DIRECTIONS FOR THIS TASK: Only the lines that hold the word "computer" are wanted from this listing.

================

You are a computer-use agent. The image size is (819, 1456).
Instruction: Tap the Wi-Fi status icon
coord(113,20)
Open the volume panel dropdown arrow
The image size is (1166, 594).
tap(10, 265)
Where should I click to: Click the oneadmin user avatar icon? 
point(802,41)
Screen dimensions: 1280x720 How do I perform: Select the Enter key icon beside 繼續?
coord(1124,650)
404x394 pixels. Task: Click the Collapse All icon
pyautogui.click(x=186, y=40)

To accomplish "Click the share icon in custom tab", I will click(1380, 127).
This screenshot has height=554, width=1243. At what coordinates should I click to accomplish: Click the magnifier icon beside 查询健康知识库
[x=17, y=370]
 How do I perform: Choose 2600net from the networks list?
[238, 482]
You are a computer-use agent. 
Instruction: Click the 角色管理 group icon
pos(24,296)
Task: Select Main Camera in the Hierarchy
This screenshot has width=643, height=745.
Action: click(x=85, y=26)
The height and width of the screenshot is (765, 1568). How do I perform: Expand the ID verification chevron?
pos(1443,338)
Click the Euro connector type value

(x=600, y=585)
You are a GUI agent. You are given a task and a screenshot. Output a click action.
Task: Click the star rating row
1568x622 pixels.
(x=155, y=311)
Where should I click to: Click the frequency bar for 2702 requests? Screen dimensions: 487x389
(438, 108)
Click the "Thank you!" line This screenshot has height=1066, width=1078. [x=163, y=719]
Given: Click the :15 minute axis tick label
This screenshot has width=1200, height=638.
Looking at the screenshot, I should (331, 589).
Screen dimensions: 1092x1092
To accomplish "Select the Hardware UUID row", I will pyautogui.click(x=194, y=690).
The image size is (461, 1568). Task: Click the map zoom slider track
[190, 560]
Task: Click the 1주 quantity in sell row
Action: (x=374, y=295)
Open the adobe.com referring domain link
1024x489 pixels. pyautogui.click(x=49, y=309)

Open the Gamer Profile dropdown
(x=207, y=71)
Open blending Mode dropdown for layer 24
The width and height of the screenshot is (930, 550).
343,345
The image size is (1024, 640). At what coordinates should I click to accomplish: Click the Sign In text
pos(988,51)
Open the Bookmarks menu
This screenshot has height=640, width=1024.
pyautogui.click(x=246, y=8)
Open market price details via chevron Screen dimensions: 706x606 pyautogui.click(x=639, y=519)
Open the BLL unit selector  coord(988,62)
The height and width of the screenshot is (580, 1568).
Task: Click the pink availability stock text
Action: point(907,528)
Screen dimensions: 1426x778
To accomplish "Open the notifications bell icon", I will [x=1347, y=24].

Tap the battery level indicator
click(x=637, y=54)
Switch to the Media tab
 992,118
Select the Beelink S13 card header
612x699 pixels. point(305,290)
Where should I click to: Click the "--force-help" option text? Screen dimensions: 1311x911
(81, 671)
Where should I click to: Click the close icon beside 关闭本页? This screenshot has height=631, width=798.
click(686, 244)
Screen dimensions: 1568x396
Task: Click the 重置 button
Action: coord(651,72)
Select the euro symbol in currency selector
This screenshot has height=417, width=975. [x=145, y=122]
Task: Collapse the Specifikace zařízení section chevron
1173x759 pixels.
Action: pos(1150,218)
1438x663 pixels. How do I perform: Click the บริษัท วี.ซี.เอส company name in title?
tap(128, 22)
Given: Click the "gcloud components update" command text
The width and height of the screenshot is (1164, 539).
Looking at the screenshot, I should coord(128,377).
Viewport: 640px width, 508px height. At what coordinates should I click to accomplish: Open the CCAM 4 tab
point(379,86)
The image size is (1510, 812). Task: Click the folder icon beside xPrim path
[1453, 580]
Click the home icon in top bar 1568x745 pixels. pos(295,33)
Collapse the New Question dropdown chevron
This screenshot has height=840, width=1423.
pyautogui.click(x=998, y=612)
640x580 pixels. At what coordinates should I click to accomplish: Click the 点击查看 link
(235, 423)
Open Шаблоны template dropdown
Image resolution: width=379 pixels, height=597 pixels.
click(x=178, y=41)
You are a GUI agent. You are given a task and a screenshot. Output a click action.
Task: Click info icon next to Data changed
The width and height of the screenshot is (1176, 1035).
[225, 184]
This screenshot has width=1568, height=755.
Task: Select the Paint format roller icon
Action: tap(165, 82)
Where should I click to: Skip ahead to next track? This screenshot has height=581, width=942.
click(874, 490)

================

ANSWER:
You are a computer-use agent. The image size is (819, 1456).
You are a computer-use agent. 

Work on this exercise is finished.